August 8th Webinar:
What Every Parent Should Know About Protecting College-Bound Children

Estate Planning for Blended Families: Challenges and Opportunities

Family of four paddling surf boards on a sunny day
May 30, 2024

Timely Planning and Including Joint Pour-Over Trusts Can Provide for Your Whole Family

Estate planning is a crucial process for safeguarding your family's future, allowing you to dictate the distribution of your assets upon your death. For blended families in Michigan, the absence of a carefully constructed estate plan can lead to unintended consequences, including the accidental disinheritance of your children.

Understanding the Risks for Blended Families Without an Estate Plan

In Michigan, when someone dies without an estate plan—known as dying intestate—the state laws dictate how their assets are distributed. For members of blended families, this can cause unintended and often unfavorable outcomes. Specifically, assets might not go to the individuals you would have chosen. 

Under Michigan's intestacy laws, if you pass away without a will your surviving spouse gets approximately the first $150,000. Of the remaining assets, the surviving spouse then shares anywhere from half to ¾ of the estate based on the family relationships and whether the surviving children are children of the surviving spouse and the person who died (the decedent).
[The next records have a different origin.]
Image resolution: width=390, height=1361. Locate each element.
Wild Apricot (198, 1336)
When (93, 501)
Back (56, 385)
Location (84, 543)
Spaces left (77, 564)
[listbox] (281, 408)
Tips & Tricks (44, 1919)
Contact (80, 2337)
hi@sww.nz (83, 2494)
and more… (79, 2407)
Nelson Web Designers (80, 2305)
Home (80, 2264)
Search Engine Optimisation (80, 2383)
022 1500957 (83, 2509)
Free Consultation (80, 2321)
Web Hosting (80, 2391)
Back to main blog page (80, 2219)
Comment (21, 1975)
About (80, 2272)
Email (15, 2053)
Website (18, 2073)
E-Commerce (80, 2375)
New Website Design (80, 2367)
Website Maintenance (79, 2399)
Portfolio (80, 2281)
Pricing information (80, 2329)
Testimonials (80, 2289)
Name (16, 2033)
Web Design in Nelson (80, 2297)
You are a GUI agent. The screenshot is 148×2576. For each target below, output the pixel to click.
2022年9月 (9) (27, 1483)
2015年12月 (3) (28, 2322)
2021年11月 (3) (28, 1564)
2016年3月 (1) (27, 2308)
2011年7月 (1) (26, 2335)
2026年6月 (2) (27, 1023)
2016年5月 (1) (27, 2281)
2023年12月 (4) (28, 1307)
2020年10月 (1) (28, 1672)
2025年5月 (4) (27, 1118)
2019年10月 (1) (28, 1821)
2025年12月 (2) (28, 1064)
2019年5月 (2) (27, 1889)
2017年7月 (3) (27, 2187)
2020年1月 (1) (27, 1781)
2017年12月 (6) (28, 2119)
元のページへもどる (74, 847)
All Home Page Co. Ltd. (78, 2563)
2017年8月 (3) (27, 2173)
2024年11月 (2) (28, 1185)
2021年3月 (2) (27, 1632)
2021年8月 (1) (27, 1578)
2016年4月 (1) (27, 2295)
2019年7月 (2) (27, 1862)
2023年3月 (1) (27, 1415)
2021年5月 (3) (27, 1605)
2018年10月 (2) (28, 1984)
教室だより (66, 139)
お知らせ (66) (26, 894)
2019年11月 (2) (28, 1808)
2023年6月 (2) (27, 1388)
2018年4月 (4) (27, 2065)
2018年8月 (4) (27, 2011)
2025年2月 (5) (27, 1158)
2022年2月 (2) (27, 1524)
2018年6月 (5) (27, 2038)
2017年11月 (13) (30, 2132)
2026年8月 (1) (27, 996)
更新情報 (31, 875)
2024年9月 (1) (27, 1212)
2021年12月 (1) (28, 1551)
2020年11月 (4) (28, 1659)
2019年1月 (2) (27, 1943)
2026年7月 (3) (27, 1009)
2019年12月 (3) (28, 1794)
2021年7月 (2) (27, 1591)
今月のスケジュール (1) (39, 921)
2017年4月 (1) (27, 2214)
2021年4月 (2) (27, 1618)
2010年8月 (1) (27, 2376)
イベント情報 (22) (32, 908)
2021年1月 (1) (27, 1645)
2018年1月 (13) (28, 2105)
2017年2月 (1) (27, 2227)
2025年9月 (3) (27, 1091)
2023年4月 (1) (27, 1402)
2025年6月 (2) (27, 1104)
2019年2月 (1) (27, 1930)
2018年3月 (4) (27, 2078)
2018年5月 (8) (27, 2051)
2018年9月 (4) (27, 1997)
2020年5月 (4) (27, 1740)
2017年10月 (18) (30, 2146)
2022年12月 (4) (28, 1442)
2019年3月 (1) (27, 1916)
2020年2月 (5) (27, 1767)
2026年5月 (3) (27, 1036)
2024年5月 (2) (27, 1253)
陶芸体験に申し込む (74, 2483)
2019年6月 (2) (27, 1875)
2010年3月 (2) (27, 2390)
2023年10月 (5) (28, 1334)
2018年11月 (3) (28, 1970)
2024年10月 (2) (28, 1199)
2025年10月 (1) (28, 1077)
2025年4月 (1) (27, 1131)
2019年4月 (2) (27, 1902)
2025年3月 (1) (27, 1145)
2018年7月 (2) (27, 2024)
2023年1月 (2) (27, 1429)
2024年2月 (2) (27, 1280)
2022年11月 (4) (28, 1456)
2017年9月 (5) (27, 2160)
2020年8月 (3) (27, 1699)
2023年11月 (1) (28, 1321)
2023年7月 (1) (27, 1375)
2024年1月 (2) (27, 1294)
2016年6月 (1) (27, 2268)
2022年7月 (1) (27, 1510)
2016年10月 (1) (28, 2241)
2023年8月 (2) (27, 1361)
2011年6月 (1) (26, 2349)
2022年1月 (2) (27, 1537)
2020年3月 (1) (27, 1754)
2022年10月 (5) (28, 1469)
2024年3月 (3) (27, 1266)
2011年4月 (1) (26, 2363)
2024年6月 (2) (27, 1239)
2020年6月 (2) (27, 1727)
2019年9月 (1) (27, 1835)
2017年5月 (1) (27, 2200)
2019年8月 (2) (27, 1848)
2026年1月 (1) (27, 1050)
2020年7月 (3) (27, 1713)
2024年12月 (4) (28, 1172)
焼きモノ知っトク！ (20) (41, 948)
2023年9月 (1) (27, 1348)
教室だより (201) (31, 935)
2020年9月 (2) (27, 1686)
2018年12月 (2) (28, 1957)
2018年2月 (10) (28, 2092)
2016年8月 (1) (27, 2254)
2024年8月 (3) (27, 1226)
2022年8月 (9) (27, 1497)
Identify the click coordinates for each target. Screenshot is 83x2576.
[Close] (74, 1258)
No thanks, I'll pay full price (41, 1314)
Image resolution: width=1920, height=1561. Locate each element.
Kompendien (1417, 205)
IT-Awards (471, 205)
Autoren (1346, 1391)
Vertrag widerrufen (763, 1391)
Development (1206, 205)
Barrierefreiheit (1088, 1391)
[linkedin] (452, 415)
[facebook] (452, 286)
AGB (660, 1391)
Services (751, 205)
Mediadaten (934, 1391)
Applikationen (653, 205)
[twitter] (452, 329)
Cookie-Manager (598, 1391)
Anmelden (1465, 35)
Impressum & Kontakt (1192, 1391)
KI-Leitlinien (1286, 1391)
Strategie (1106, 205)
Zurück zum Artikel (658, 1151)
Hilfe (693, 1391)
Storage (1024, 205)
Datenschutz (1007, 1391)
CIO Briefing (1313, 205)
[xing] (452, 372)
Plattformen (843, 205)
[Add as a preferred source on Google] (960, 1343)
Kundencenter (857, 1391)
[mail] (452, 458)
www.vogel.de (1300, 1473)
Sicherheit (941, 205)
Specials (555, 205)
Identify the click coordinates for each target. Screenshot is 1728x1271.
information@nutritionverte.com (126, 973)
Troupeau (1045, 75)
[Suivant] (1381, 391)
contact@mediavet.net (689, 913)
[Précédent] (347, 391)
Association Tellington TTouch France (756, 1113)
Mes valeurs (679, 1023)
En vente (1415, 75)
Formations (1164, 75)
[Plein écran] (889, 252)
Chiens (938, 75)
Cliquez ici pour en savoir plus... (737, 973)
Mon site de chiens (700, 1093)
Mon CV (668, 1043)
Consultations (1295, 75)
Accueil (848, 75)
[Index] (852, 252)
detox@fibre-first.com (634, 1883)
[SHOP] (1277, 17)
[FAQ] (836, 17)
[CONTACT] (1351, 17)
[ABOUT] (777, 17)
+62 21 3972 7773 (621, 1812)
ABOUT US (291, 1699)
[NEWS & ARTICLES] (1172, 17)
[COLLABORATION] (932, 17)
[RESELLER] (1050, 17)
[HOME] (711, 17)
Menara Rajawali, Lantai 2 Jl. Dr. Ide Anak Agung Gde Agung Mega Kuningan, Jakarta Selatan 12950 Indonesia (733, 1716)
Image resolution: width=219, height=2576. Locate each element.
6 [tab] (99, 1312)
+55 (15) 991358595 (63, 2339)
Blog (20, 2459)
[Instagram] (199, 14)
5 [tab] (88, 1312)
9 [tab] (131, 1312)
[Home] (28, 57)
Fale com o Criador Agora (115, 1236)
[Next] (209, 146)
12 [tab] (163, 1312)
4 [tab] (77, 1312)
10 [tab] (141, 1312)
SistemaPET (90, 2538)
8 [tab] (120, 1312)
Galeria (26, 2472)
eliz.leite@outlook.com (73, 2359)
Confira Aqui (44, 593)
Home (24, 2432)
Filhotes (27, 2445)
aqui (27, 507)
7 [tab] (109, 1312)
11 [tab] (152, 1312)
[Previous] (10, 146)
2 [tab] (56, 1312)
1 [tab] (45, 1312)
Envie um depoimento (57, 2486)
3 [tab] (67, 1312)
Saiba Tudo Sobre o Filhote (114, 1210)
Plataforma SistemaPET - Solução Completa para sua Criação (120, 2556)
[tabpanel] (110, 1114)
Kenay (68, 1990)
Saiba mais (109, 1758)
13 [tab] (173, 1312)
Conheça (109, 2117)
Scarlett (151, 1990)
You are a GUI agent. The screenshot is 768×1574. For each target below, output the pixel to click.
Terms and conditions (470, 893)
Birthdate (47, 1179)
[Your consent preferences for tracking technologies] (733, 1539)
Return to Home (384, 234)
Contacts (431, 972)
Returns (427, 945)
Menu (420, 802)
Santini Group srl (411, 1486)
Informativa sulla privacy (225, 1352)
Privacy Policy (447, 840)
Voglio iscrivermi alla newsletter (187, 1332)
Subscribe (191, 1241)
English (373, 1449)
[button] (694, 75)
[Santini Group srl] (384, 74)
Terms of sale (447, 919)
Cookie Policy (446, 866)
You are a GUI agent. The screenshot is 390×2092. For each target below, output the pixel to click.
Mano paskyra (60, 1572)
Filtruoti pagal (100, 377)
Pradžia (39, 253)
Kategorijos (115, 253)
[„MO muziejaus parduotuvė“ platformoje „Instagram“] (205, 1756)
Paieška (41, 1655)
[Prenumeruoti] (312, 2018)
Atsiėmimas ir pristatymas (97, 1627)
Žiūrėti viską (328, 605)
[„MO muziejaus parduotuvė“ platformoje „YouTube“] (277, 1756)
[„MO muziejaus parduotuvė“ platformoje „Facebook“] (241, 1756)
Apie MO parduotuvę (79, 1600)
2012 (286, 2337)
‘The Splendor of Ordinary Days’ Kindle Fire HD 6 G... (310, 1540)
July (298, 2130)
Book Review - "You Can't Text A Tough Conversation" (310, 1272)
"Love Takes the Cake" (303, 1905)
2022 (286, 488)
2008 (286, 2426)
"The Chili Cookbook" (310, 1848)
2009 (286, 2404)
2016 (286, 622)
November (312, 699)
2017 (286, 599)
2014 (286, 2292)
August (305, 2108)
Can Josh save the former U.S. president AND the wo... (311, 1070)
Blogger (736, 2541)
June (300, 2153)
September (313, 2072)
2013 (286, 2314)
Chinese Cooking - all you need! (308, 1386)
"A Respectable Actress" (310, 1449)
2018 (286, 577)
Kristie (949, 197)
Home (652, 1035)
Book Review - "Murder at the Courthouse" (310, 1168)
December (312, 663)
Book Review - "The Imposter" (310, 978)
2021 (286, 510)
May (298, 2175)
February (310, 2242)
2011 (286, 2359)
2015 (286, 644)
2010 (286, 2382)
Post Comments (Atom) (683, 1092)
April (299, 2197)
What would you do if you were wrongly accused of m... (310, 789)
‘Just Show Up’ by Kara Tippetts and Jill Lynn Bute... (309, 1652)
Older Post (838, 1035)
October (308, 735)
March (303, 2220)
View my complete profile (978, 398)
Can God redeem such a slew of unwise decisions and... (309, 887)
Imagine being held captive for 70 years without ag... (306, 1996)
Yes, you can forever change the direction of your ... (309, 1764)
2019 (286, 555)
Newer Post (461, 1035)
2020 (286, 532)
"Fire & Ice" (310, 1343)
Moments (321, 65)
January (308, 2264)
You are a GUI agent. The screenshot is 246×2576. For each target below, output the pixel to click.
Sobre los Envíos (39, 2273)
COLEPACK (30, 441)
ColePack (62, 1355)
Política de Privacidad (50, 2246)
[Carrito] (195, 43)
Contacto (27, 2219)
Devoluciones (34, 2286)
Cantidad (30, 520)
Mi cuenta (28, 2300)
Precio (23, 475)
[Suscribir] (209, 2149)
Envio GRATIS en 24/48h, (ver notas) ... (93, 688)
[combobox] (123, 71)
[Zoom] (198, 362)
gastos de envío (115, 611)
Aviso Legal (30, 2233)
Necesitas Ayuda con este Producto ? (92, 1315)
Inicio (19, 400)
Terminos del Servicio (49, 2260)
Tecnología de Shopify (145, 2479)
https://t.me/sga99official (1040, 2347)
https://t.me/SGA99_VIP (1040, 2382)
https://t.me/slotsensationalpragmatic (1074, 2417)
Specifically, Michigan Compiled Laws 700.2102 states:

(1)(b) The first $150,000.00, plus 1/2 of any balance of the intestate estate, if all of the decedent's surviving descendants are also descendants of the surviving spouse and there is no other descendant of the surviving spouse who survives the decedent.
(c) The first $150,000.00, plus 3/4 of any balance of the intestate estate, if no descendant of the decedent survives the decedent, but a parent of the decedent survives the decedent.
(d) The first $150,000.00, plus 1/2 of any balance of the intestate estate, if all of the decedent's surviving descendants are also descendants of the surviving spouse and the surviving spouse has 1 or more surviving descendants who are not descendants of the decedent.
(e) The first $150,000.00, plus 1/2 of any balance of the intestate estate, if 1 or more, but not all, of the decedent's surviving descendants are not descendants of the surviving spouse.
(f) The first $100,000.00, plus 1/2 of any balance of the intestate estate, if none of the decedent's surviving descendants are descendants of the surviving spouse.
(2) Each dollar amount listed in subsection (1) shall be adjusted as provided in section 1210.

If all of your assets are jointly owned or have designated beneficiaries, then your children from your prior relationship would receive nothing.

Consider a hypothetical scenario where John, a father of two from his first marriage, remarries but doesn't update his estate plan. If John owns assets in his own name without beneficiaries, those assets would go through probate to be distributed to his heirs. Those probate assets would then trigger a complex analysis based on those who survive him and their family relationship to him versus his surviving spouse. This situation not only affects the children's financial well-being but can also strain relationships between stepfamily members, creating lasting familial discord.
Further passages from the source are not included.